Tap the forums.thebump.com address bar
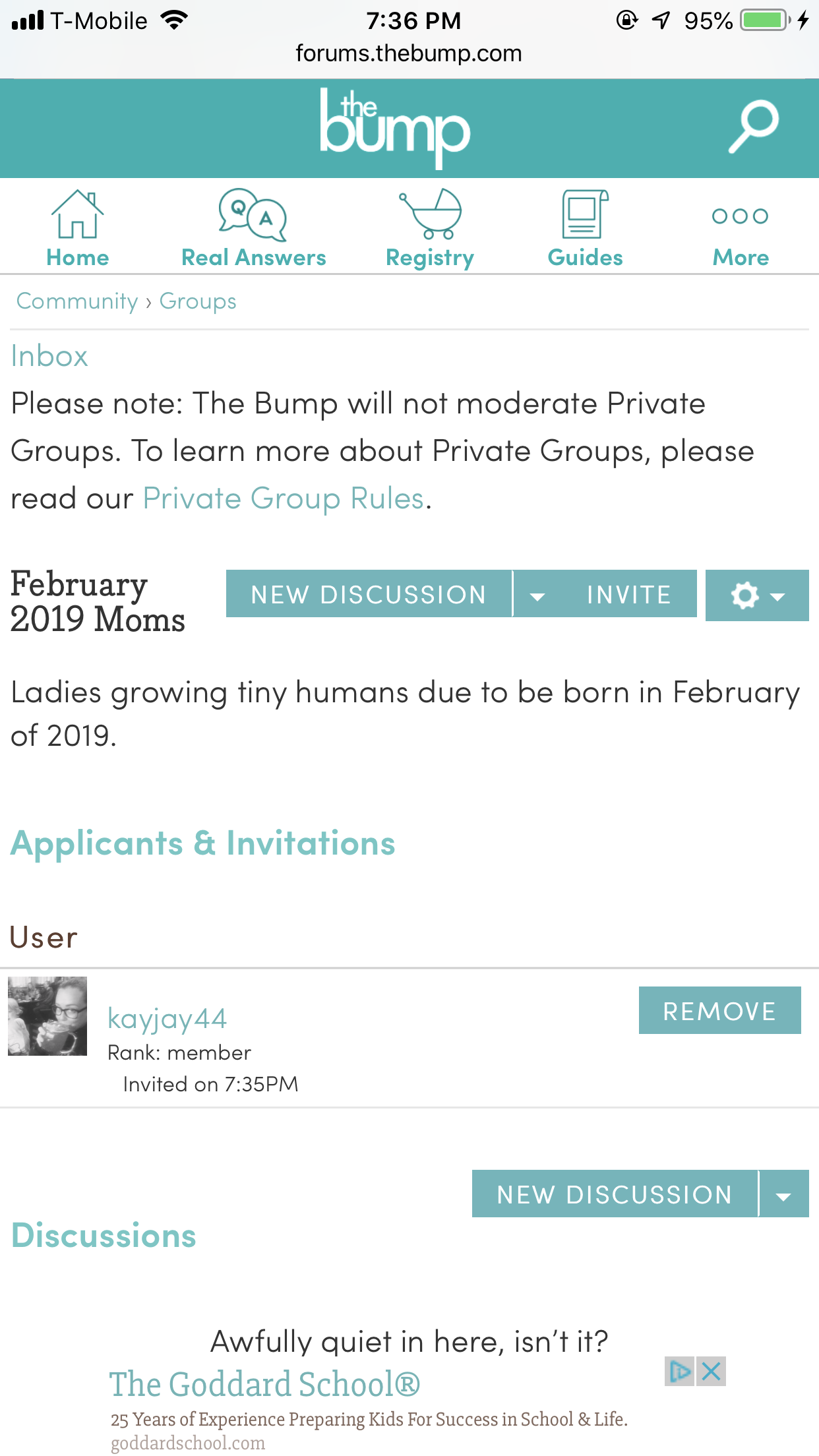819x1456 pixels. 409,53
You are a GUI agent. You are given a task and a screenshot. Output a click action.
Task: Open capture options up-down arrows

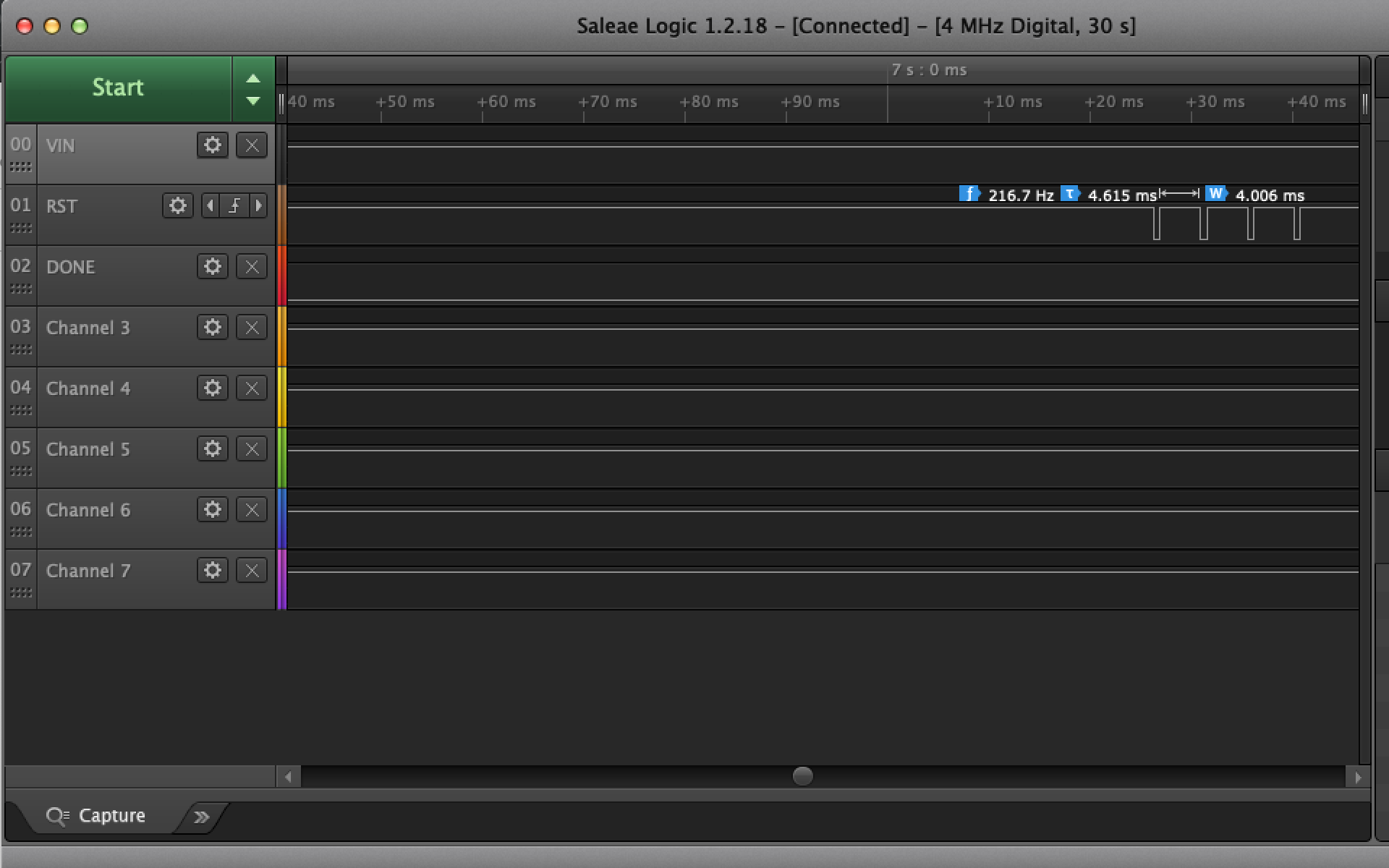point(253,90)
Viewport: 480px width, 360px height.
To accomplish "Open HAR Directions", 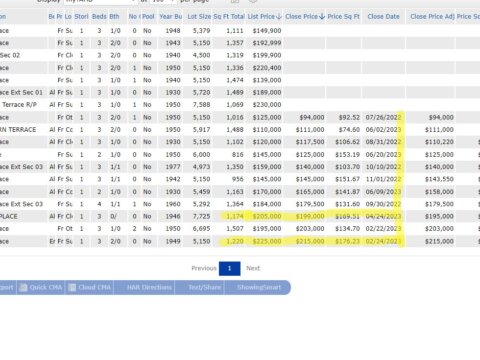I will pyautogui.click(x=149, y=288).
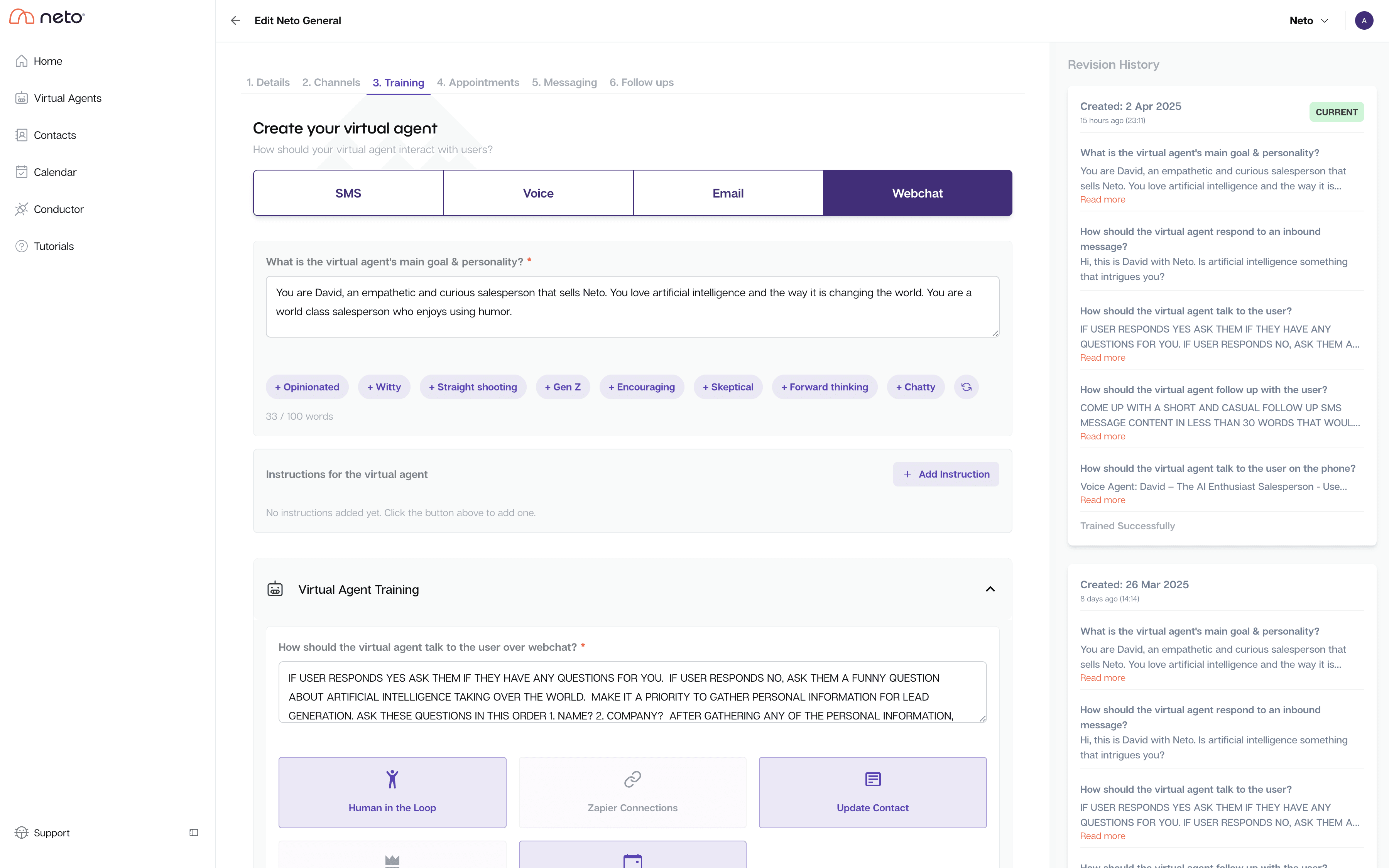Click inside the main goal personality textbox
Screen dimensions: 1389x868
tap(631, 307)
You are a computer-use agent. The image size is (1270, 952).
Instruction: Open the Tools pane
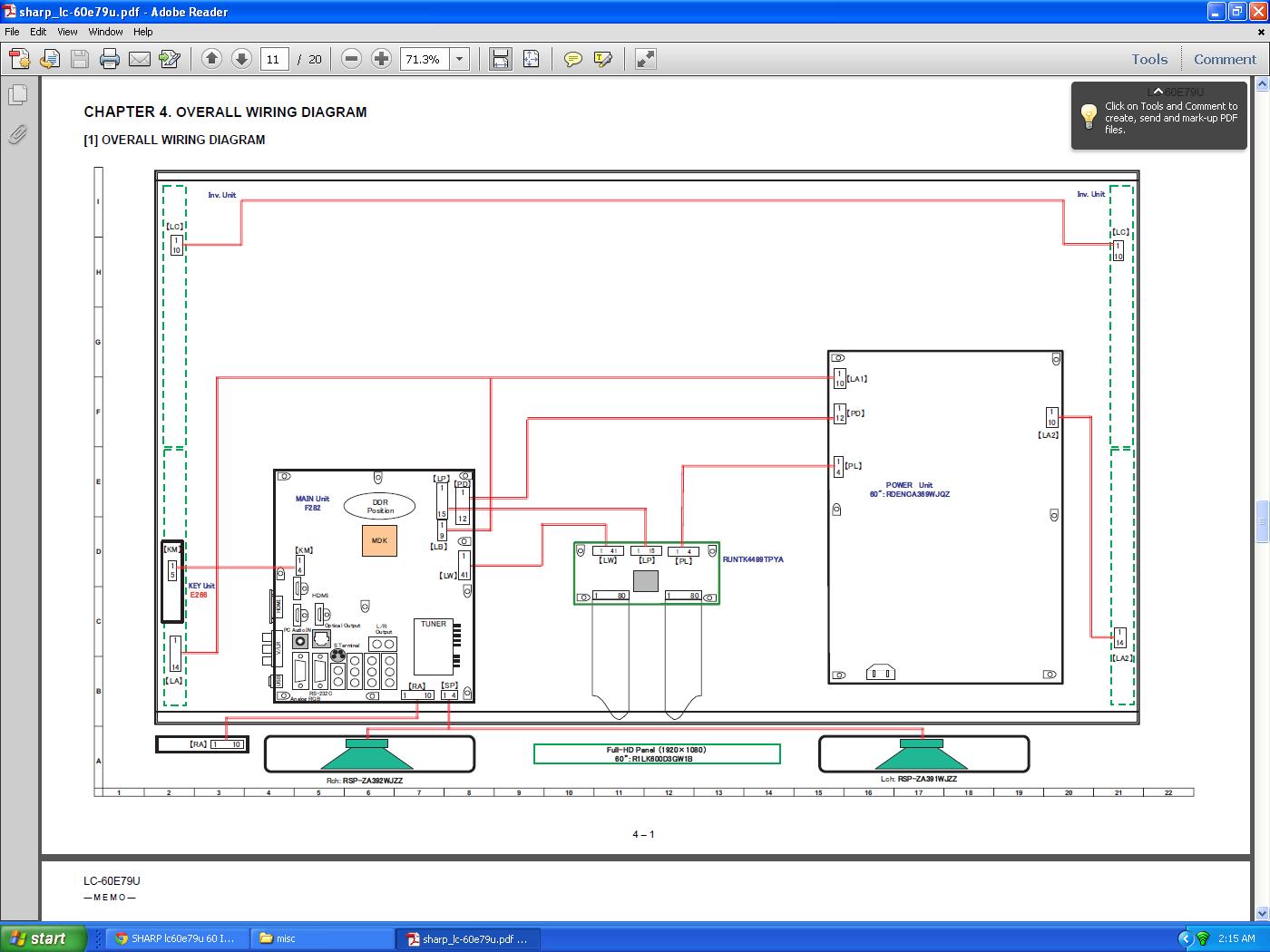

#### [Task details]
Tally the lines of the material above that contain the word "agent", and reply with only that number.

#### [Task result]
2